Request:
Convert these records into a JSON list of strings, one string per line, omitting blank lines.

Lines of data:
-- BEGIN --

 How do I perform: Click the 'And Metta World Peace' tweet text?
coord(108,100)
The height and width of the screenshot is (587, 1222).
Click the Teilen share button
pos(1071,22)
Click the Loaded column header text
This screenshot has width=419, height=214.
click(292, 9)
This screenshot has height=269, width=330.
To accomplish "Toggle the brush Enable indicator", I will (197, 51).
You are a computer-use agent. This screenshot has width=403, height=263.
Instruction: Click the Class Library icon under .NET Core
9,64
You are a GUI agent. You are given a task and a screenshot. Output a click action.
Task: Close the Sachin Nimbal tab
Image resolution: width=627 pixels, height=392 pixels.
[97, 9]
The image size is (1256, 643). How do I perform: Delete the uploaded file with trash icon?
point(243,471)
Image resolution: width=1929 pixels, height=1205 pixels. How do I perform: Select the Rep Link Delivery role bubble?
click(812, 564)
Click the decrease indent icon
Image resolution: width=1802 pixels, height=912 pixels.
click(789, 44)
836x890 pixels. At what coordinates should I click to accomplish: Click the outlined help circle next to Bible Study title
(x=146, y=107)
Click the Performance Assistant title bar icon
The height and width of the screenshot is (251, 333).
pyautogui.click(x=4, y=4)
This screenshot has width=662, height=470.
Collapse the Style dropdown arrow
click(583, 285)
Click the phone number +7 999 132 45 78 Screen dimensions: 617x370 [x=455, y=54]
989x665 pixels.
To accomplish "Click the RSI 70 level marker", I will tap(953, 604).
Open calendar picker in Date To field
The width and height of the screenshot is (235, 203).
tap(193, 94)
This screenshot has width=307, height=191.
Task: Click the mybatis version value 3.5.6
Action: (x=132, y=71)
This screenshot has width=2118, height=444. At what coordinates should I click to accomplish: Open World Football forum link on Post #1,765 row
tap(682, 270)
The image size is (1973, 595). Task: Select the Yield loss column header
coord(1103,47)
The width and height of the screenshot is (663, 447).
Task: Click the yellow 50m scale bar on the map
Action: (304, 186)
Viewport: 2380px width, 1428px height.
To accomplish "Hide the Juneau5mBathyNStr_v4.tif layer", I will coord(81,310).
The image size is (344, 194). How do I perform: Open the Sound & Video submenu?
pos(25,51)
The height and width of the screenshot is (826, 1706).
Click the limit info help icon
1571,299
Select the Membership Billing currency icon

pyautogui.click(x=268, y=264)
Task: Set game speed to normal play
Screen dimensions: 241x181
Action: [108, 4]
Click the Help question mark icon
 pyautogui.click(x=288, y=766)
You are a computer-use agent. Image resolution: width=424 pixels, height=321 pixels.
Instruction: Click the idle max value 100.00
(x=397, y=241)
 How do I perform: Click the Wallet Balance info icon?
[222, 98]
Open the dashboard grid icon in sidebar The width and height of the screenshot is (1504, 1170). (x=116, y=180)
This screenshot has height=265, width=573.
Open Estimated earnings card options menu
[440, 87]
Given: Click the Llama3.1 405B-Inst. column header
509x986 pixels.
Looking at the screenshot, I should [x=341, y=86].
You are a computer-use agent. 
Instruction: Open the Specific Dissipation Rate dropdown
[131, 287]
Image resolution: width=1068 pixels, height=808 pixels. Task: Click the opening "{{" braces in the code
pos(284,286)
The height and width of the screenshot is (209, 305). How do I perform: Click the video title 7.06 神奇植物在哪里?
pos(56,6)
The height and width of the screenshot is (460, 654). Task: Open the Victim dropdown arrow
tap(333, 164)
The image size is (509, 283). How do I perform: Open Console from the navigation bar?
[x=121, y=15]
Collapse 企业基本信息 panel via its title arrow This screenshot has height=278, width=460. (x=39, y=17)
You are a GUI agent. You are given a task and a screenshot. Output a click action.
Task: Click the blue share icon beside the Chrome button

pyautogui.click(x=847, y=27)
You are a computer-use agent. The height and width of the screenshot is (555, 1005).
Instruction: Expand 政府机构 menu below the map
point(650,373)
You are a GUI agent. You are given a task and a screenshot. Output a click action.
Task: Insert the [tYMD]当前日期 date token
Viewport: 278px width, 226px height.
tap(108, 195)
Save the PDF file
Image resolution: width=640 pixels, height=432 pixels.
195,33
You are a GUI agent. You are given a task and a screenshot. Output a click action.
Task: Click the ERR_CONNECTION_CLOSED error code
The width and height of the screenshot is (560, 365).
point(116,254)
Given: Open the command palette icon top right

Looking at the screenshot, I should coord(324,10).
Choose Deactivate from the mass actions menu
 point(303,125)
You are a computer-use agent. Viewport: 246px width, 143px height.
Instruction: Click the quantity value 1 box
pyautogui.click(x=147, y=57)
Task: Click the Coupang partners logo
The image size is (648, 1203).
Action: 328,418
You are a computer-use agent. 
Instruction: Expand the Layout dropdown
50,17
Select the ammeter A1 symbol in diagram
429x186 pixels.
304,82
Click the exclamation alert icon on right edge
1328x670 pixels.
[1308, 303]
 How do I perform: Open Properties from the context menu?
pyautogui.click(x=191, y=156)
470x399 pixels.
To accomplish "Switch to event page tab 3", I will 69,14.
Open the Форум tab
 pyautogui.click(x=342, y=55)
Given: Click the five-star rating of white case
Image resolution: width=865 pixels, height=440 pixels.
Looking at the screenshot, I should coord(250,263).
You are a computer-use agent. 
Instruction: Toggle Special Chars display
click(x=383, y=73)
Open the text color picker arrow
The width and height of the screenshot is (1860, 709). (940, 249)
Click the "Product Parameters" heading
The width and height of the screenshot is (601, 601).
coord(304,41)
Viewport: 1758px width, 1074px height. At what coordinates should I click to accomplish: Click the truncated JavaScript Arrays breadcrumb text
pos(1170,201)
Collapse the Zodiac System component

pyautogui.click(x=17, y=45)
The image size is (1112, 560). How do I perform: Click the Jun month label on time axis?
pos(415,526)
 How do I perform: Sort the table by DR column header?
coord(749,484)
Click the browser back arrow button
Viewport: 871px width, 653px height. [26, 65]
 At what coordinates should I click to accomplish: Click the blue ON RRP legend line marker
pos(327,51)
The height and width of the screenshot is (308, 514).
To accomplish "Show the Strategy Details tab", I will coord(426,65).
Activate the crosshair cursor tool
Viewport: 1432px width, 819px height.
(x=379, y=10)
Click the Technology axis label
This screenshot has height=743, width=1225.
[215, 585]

-- END --

Problem solution:
[
  " How do I perform: Click the 'And Metta World Peace' tweet text?",
  "coord(108,100)",
  "The height and width of the screenshot is (587, 1222).",
  "Click the Teilen share button",
  "pos(1071,22)",
  "Click the Loaded column header text",
  "This screenshot has width=419, height=214.",
  "click(292, 9)",
  "This screenshot has height=269, width=330.",
  "To accomplish \"Toggle the brush Enable indicator\", I will (197, 51).",
  "You are a computer-use agent. This screenshot has width=403, height=263.",
  "Instruction: Click the Class Library icon under .NET Core",
  "9,64",
  "You are a GUI agent. You are given a task and a screenshot. Output a click action.",
  "Task: Close the Sachin Nimbal tab",
  "Image resolution: width=627 pixels, height=392 pixels.",
  "[97, 9]",
  "The image size is (1256, 643). How do I perform: Delete the uploaded file with trash icon?",
  "point(243,471)",
  "Image resolution: width=1929 pixels, height=1205 pixels. How do I perform: Select the Rep Link Delivery role bubble?",
  "click(812, 564)",
  "Click the decrease indent icon",
  "Image resolution: width=1802 pixels, height=912 pixels.",
  "click(789, 44)",
  "836x890 pixels. At what coordinates should I click to accomplish: Click the outlined help circle next to Bible Study title",
  "(x=146, y=107)",
  "Click the Performance Assistant title bar icon",
  "The height and width of the screenshot is (251, 333).",
  "pyautogui.click(x=4, y=4)",
  "This screenshot has width=662, height=470.",
  "Collapse the Style dropdown arrow",
  "click(583, 285)",
  "Click the phone number +7 999 132 45 78 Screen dimensions: 617x370 [x=455, y=54]",
  "989x665 pixels.",
  "To accomplish \"Click the RSI 70 level marker\", I will tap(953, 604).",
  "Open calendar picker in Date To field",
  "The width and height of the screenshot is (235, 203).",
  "tap(193, 94)",
  "This screenshot has width=307, height=191.",
  "Task: Click the mybatis version value 3.5.6",
  "Action: (x=132, y=71)",
  "This screenshot has width=2118, height=444. At what coordinates should I click to accomplish: Open World Football forum link on Post #1,765 row",
  "tap(682, 270)",
  "The image size is (1973, 595). Task: Select the Yield loss column header",
  "coord(1103,47)",
  "The width and height of the screenshot is (663, 447).",
  "Task: Click the yellow 50m scale bar on the map",
  "Action: (304, 186)",
  "Viewport: 2380px width, 1428px height.",
  "To accomplish \"Hide the Juneau5mBathyNStr_v4.tif layer\", I will coord(81,310).",
  "The image size is (344, 194). How do I perform: Open the Sound & Video submenu?",
  "pos(25,51)",
  "The height and width of the screenshot is (826, 1706).",
  "Click the limit info help icon",
  "1571,299",
  "Select the Membership Billing currency icon",
  "pyautogui.click(x=268, y=264)",
  "Task: Set game speed to normal play",
  "Screen dimensions: 241x181",
  "Action: [108, 4]",
  "Click the Help question mark icon",
  " pyautogui.click(x=288, y=766)",
  "You are a computer-use agent. Image resolution: width=424 pixels, height=321 pixels.",
  "Instruction: Click the idle max value 100.00",
  "(x=397, y=241)",
  " How do I perform: Click the Wallet Balance info icon?",
  "[222, 98]",
  "Open the dashboard grid icon in sidebar The width and height of the screenshot is (1504, 1170). (x=116, y=180)",
  "This screenshot has height=265, width=573.",
  "Open Estimated earnings card options menu",
  "[440, 87]",
  "Given: Click the Llama3.1 405B-Inst. column header",
  "509x986 pixels.",
  "Looking at the screenshot, I should [x=341, y=86].",
  "You are a computer-use agent. ",
  "Instruction: Open the Specific Dissipation Rate dropdown",
  "[131, 287]",
  "Image resolution: width=1068 pixels, height=808 pixels. Task: Click the opening \"{{\" braces in the code",
  "pos(284,286)",
  "The height and width of the screenshot is (209, 305). How do I perform: Click the video title 7.06 神奇植物在哪里?",
  "pos(56,6)",
  "The height and width of the screenshot is (460, 654). Task: Open the Victim dropdown arrow",
  "tap(333, 164)",
  "The image size is (509, 283). How do I perform: Open Console from the navigation bar?",
  "[x=121, y=15]",
  "Collapse 企业基本信息 panel via its title arrow This screenshot has height=278, width=460. (x=39, y=17)",
  "You are a GUI agent. You are given a task and a screenshot. Output a click action.",
  "Task: Click the blue share icon beside the Chrome button",
  "pyautogui.click(x=847, y=27)",
  "You are a computer-use agent. The height and width of the screenshot is (555, 1005).",
  "Instruction: Expand 政府机构 menu below the map",
  "point(650,373)",
  "You are a GUI agent. You are given a task and a screenshot. Output a click action.",
  "Task: Insert the [tYMD]当前日期 date token",
  "Viewport: 278px width, 226px height.",
  "tap(108, 195)",
  "Save the PDF file",
  "Image resolution: width=640 pixels, height=432 pixels.",
  "195,33",
  "You are a GUI agent. You are given a task and a screenshot. Output a click action.",
  "Task: Click the ERR_CONNECTION_CLOSED error code",
  "The width and height of the screenshot is (560, 365).",
  "point(116,254)",
  "Given: Open the command palette icon top right",
  "Looking at the screenshot, I should coord(324,10).",
  "Choose Deactivate from the mass actions menu",
  " point(303,125)",
  "You are a computer-use agent. Viewport: 246px width, 143px height.",
  "Instruction: Click the quantity value 1 box",
  "pyautogui.click(x=147, y=57)",
  "Task: Click the Coupang partners logo",
  "The image size is (648, 1203).",
  "Action: 328,418",
  "You are a computer-use agent. ",
  "Instruction: Expand the Layout dropdown",
  "50,17",
  "Select the ammeter A1 symbol in diagram",
  "429x186 pixels.",
  "304,82",
  "Click the exclamation alert icon on right edge",
  "1328x670 pixels.",
  "[1308, 303]",
  " How do I perform: Open Properties from the context menu?",
  "pyautogui.click(x=191, y=156)",
  "470x399 pixels.",
  "To accomplish \"Switch to event page tab 3\", I will 69,14.",
  "Open the Форум tab",
  " pyautogui.click(x=342, y=55)",
  "Given: Click the five-star rating of white case",
  "Image resolution: width=865 pixels, height=440 pixels.",
  "Looking at the screenshot, I should coord(250,263).",
  "You are a computer-use agent. ",
  "Instruction: Toggle Special Chars display",
  "click(x=383, y=73)",
  "Open the text color picker arrow",
  "The width and height of the screenshot is (1860, 709). (940, 249)",
  "Click the \"Product Parameters\" heading",
  "The width and height of the screenshot is (601, 601).",
  "coord(304,41)",
  "Viewport: 1758px width, 1074px height. At what coordinates should I click to accomplish: Click the truncated JavaScript Arrays breadcrumb text",
  "pos(1170,201)",
  "Collapse the Zodiac System component",
  "pyautogui.click(x=17, y=45)",
  "The image size is (1112, 560). How do I perform: Click the Jun month label on time axis?",
  "pos(415,526)",
  " How do I perform: Sort the table by DR column header?",
  "coord(749,484)",
  "Click the browser back arrow button",
  "Viewport: 871px width, 653px height. [26, 65]",
  " At what coordinates should I click to accomplish: Click the blue ON RRP legend line marker",
  "pos(327,51)",
  "The height and width of the screenshot is (308, 514).",
  "To accomplish \"Show the Strategy Details tab\", I will coord(426,65).",
  "Activate the crosshair cursor tool",
  "Viewport: 1432px width, 819px height.",
  "(x=379, y=10)",
  "Click the Technology axis label",
  "This screenshot has height=743, width=1225.",
  "[215, 585]"
]